If we have the time to pack the family into the car, drive to a restaurant, wait for a table, decide what to order, wait for the food, pay the bill, and drive back home, then we have time to chop some vegetables and make a delicious, inexpensive meal at home.

Be a savvy shopper.
Instead of looking only at the retail price for items in the grocery store, look at the unit price. The “unit price” tells you the cost per pound, quart, or other unit of weight or volume of a food package and is usually posted on the shelf below the food.
Instead of paying for brand names and packaging, buy your dried foods from the bulk bins, including pasta, grains, flour, oatmeal, lentils, beans, even herbs and spices. Fill them up in containers and bags you bring from home.
Cook from scratch.
Not only is it less expensive to cook using food from the bulk bins, such as beans and lentils, but when it comes to baking, nothing beats starting from scratch – both in terms of taste and cost.
For instance, one batch of a dozen Drop Biscuits from my cookbook The Joy of Vegan Baking costs about $1.15; that’s $.10 per biscuit. This goes for any baked good – especially those made without dairy or eggs. When you buy cake mixes in a box, you pay a lot of money for what is essentially just flour, sugar, and baking powder.

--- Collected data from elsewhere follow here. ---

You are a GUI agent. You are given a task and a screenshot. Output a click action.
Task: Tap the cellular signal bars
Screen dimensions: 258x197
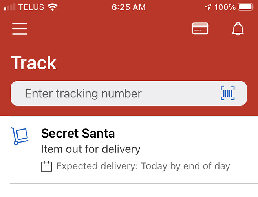(x=10, y=7)
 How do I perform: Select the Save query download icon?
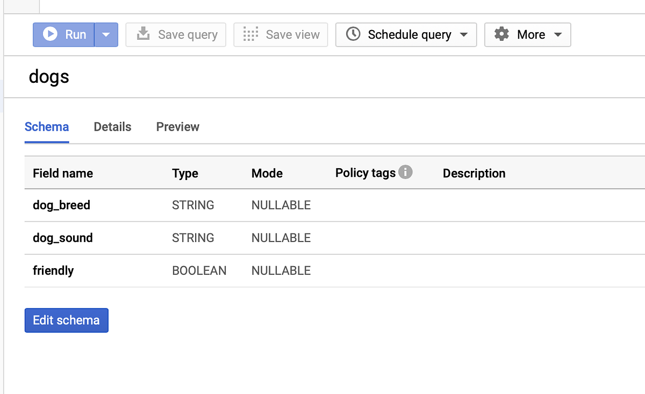coord(144,34)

if we don’t have time to be sick, we need to make time to be healthy.
~Colleen Patrick-Goudreau
Choose nutrient-dense foods.
Get the most bang for your monetary buck and your nutritional buck. When we eat “empty calories” (foods and beverages that have the same energy content of any other calorie but devoid of vitamins, minerals, antioxidants, phytochemicals, amino acids, and fiber), we spend precious calories (and dollars) and receive no benefit in return. So in terms of cost-savings, consider nutrient-density the goal.

Plan ahead.
We should never decide what to have for dinner at dinnertime. Knowing the night before – or at least that morning – and preparing in advance prevents us from making unhealthful and expensive choices when we’re already hungry. Planning ahead when we shop is also helpful so that we buy just what we need for the meals we’ve planned instead of falling victim to impulse or empty-calorie purchases.
Also, bringing healthful snacks when we hit the road ensures that we’ll be covered when hunger hits. Vending machines rely on our not having planned ahead, so make some snacks ahead of time and bring them along.
These are just some ways to increase our savings as well as our health. After all, if we don’t have time to be sick, we need to make time to be healthy.